Apply what you read —
1. In the Nurses Week post, duplicate the passage starting with "As far as living" and going on through "song and video!)".
2. Decide whether each statement agrees with the Nurses Week post, answering yes or no and quoting the words that settle it: (a) Ruth Watson Lubic founded the Family Health and Birth Center in Washington, DC. (b) The American Nurses Association Ethics and Human Rights Statement cited in the post is from 2015. (c) The University of Washington nursing students washed the feet of homeless young people on a Saturday afternoon.
3. According to the Nurses Week post, which university hosts Dr. Paterniti's digital archive collection on Florence Nightingale?

----- Text under study -----

Happy National Nurses Week to all you dedicated, compassionate, hard-working nurses out there! While you’re enjoying your free cinnamon bun and coffee, I hope you will pause to reflect on your work and on what truly fuels your continued passion for nursing (or where the heck that passion has gotten to if you have lost it).
And if you have time to read more than patients’ chart notes or community outreach notes, I hope you will pick up and read a “real” book written by nurse authors. We may be a small group compared with the vast number of physician authors, but we are growing in strength. I am proud to be a nurse and I am proud to be a nurse author in the company of some amazing, inspiring people.
As far as living nurses go, there are many who inspire, innovate, and influence me. One of these is Ruth Watson Lubic, the nurse-midwife, MacArthur “genius” award winner, and founder of the Family Health and Birth Center, located in one of the poorest neighborhoods in Washington, DC. She walks the talk of what nursing can and should do well, to “treat everyone like a human being,” to create a community-based health center where “everyone who walks in that door feels love.” Plus, she has combined direct nursing service with upstream policy work as succinctly depicted in this brief video. (And she is a way cool elder who has her own Hip Hop Saves Lives song and video!)
The American Nurses Association Ethics and Human Rights Statement of 2017 states that “Nursing is committed to both the welfare of the sick, injured, and vulnerable in society and to social justice.” It goes on to proclaim that “Nurses must always stress human rights protections with particular attention to preserving the human rights of vulnerable groups, such as the poor, the homeless, the elderly, the mentally ill, prisoners, refugees, women, children, and socially stigmatized groups.”
I am a proud nurse educator and (most days) count among my blessings, the opportunity to work with the amazing, smart, creative, and compassionate future nurses. Like the students yesterday at the Nurses Week event at Shoreline Community College. And like these University of Washington School of Nursing students at our Doorway Project pop-up community cafe who spent a sunny Sunday afternoon washing the feet of homeless young people. Dear Florence Nightingale, happy birthday and happy Nurses Week! As Florence Nightingale nurse scholar Tony Paterniti, PhD, RN states, Nightingale wasn’t only the lady with the lamp, she was also a “woman with a mission.” (Check out Dr. Paterniti’s fascinating digital archive collection on Florence Nightingale through Texas Woman’s University.)

----- Data under study -----

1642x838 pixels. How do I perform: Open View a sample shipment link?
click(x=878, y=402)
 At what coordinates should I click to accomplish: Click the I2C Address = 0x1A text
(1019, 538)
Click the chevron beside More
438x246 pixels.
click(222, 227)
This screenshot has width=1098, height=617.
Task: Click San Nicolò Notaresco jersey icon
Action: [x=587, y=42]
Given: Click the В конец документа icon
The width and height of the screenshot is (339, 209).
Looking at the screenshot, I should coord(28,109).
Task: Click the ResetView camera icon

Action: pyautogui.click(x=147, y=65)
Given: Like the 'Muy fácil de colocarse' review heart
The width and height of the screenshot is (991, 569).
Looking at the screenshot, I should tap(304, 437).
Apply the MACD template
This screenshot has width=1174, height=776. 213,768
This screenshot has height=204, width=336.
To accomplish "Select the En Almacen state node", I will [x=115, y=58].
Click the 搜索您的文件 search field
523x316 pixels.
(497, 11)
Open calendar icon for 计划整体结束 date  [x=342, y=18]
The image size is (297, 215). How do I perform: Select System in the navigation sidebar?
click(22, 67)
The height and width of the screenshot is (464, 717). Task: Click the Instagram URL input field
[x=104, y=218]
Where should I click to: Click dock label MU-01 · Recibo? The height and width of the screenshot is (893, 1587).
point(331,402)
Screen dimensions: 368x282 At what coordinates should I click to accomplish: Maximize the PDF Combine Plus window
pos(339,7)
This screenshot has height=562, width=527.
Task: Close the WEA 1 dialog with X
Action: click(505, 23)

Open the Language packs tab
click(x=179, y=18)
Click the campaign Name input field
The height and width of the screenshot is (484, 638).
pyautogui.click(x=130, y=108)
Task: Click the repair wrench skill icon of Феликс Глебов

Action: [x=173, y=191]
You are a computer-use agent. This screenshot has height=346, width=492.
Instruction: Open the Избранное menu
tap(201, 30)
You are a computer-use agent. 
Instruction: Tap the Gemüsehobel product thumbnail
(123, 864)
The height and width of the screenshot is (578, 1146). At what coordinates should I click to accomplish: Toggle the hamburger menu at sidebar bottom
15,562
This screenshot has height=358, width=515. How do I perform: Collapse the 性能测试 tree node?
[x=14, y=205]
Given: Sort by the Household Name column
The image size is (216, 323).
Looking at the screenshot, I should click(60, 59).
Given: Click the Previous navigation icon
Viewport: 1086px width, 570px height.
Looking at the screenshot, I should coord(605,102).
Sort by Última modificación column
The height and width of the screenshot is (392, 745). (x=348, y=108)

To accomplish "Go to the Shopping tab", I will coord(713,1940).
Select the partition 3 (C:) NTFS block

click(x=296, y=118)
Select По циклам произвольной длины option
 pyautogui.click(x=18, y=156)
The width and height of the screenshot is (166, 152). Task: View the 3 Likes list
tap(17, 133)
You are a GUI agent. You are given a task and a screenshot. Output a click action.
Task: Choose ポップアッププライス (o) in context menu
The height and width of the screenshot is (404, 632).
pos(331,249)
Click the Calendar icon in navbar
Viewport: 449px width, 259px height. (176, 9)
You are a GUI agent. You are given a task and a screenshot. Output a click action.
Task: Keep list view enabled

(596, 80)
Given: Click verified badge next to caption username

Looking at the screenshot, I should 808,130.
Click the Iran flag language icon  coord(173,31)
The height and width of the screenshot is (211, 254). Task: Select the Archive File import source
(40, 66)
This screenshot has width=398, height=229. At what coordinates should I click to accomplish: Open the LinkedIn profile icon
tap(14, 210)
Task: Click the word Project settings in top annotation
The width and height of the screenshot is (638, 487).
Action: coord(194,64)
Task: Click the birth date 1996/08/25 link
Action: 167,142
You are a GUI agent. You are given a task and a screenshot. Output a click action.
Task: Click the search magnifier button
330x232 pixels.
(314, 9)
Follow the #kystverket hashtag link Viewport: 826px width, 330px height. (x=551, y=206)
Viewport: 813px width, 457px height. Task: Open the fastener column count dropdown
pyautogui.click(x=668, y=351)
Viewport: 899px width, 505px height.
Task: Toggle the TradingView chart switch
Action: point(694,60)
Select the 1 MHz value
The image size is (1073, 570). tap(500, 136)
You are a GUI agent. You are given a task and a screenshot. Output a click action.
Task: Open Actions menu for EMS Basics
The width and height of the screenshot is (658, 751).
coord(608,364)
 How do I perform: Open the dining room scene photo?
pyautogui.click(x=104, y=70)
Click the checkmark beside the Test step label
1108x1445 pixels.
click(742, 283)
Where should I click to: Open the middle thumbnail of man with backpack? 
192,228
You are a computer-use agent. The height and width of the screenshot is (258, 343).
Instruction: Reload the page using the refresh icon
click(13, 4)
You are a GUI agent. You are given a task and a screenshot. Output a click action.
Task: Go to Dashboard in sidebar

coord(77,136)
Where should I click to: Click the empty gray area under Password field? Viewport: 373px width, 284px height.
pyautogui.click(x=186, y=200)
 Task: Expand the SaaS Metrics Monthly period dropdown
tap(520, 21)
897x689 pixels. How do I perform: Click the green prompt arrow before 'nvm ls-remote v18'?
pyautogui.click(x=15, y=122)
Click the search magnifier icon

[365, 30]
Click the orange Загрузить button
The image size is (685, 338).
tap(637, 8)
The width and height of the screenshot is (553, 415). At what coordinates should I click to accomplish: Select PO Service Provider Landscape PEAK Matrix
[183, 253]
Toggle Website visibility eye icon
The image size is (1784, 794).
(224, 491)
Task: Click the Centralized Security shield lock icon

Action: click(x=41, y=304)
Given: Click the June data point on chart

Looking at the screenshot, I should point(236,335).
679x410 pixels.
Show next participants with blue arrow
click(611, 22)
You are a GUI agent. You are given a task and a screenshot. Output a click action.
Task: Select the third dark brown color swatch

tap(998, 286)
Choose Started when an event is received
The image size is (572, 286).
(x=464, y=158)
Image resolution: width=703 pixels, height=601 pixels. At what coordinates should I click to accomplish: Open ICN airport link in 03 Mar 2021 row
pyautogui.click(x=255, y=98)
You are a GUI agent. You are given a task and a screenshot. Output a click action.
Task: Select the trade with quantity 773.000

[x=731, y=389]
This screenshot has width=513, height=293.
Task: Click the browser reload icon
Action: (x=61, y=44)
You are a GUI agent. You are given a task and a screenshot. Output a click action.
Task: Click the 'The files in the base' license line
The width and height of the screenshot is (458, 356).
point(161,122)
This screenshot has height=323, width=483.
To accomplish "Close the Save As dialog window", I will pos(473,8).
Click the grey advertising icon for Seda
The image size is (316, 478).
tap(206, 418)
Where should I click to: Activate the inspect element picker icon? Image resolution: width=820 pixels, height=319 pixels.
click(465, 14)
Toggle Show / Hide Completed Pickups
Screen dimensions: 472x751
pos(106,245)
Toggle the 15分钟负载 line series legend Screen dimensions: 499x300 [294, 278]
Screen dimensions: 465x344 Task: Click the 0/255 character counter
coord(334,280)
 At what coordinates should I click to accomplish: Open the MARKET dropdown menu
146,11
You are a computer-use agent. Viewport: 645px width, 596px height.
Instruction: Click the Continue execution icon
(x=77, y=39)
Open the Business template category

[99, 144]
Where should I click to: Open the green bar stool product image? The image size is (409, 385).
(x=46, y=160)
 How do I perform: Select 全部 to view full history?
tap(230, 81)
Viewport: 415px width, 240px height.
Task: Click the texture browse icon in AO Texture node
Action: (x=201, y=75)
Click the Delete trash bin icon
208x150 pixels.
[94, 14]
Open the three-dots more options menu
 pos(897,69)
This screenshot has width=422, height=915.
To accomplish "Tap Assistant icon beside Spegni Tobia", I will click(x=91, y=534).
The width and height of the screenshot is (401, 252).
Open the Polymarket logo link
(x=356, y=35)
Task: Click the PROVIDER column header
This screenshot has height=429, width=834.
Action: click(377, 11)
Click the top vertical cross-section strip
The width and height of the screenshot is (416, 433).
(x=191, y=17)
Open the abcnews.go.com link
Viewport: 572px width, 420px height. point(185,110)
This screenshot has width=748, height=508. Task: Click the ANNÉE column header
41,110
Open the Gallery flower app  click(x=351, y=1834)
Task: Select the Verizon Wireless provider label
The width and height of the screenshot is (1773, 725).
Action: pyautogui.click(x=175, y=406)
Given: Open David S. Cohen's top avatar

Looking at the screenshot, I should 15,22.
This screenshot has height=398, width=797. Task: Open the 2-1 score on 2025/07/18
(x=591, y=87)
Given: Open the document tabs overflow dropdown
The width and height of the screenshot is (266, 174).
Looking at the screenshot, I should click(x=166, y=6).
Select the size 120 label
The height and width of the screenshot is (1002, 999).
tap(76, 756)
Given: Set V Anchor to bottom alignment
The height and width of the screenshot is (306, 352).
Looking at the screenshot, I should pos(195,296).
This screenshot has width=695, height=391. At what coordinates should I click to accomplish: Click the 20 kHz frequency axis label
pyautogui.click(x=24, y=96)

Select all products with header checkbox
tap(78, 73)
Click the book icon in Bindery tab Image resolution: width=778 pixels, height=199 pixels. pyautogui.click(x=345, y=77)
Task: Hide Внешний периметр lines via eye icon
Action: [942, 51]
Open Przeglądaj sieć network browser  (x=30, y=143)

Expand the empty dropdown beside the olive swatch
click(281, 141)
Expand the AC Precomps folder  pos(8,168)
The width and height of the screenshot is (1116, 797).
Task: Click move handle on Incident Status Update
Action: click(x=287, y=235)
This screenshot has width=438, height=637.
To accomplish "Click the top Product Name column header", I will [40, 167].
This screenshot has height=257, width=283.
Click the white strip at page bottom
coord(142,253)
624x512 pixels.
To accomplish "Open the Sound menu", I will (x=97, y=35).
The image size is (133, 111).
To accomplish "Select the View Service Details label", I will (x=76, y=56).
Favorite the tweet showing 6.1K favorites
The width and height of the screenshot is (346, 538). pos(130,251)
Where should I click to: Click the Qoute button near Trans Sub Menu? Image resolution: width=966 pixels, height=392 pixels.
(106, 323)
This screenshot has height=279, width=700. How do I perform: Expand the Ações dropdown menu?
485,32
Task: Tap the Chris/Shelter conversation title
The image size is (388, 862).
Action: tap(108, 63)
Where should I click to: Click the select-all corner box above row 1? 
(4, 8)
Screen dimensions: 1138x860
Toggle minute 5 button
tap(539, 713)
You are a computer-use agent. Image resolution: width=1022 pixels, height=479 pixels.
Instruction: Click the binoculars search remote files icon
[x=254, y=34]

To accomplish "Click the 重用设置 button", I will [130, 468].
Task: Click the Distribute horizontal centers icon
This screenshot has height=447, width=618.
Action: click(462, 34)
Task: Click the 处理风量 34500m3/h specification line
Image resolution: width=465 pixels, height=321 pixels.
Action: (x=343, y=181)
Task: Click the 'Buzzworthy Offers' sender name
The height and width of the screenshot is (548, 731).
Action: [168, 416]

-----

Answers by item —
1.
As far as living nurses go, there are many who inspire, innovate, and influence me. One of these is Ruth Watson Lubic, the nurse-midwife, MacArthur “genius” award winner, and founder of the Family Health and Birth Center, located in one of the poorest neighborhoods in Washington, DC. She walks the talk of what nursing can and should do well, to “treat everyone like a human being,” to create a community-based health center where “everyone who walks in that door feels love.” Plus, she has combined direct nursing service with upstream policy work as succinctly depicted in this brief video. (And she is a way cool elder who has her own Hip Hop Saves Lives song and video!)

2.
(a) Yes: "founder of the Family Health and Birth Center, located in one of the poorest neighborhoods in Washington, DC."
(b) No: "The American Nurses Association Ethics and Human Rights Statement of 2017"
(c) No: "spent a sunny Sunday afternoon washing the feet of homeless young people."

3. Texas Woman's University.